I don't need to know these things in my day-to-day job either. However, if I did need to know them, they'd be a Google search away, and I could find them out in less than a minute (less than the time it takes me to get urllib2 to send cookies, for example).

On the other hand, I imagine that someone who hasn't been formally trained in complexity would have a harder time, because they wouldn't be aware of basic concepts such as complexity, the O notation, etc. Therefore, asking whether someone knows what O(n) means strikes me as a better performance test than trivia like the difference between O(2^n) and O(3^n).


The difference between O(2^n) and O(3^n) isn't trivia; if you can answer the question, then you have an understanding of what big-O means. Asking someone to recite the definition they learned of O(n) is easy; asking someone to think critically about the definition of big-O and how 2^n and 3^n relate shows a deeper understanding. I haven't memorized any trivia relating to these functions, but I convinced myself within a few seconds of the answer from the definition of big-O.


asking whether someone knows what O(n) means strikes me as a better performance test than trivia like the difference between O(2^n) and O(3^n)

So far that's turning out to be one of the most useful questions, actually... but I wouldn't call it trivia.


Yeah, bad example there.

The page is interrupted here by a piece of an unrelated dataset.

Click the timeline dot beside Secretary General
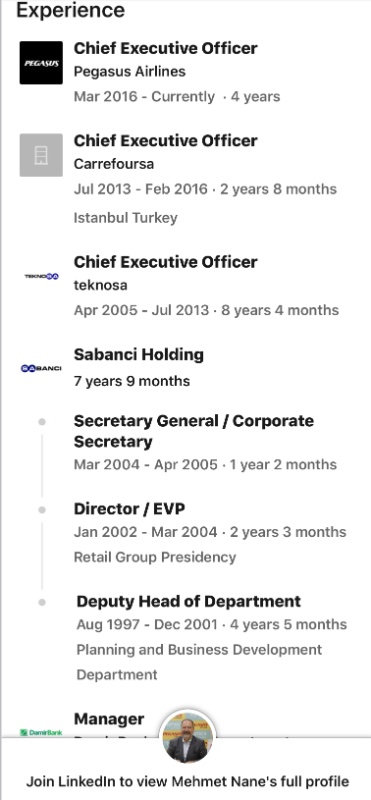The image size is (371, 800). pos(42,421)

The asymptotic running time of the heap operations, or quicksort runtimes, for example, though, were more like trivia, even though you can basically get them if you know the algorithms and reason about them a bit.

I know the running time of quicksort offhand, but I'd still consult wikipedia on the off chance I'm wrong.

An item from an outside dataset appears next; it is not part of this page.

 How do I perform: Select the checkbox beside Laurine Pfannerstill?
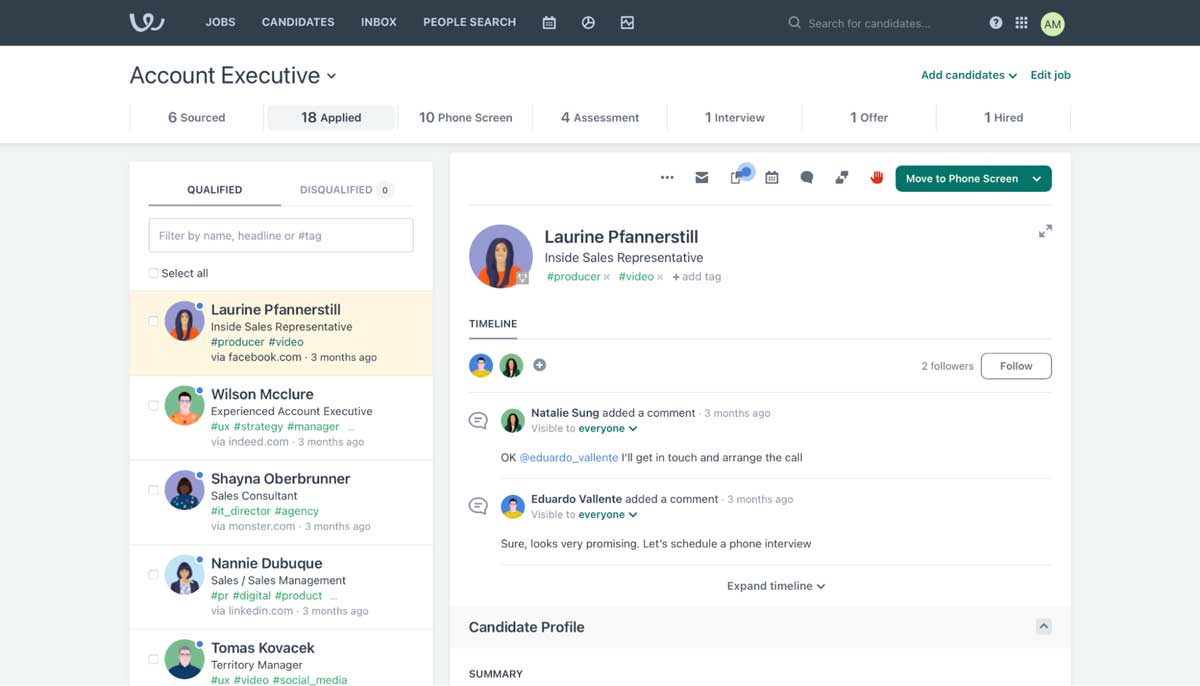[x=152, y=320]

> trivia like the difference between O(2^n) and O(3^n).

ignorance regarding basic complexity differences; this is the problem.


An interesting side project of this would be describing how the difference between O(2^n) and O(3^n) or knowing what the heap operations are have been needed in your job.

And, since I'm asking already, I'd also like to know why you needed to know the information "on-the-fly" and couldn't have gotten there almost as easily with a quick refresher.

For example, I don't remember all the heap operations by heart but, if I needed to select a data structure for a critical task, I would go fetch Cormen and Skiena (the books, not the people) and get a quick refresher.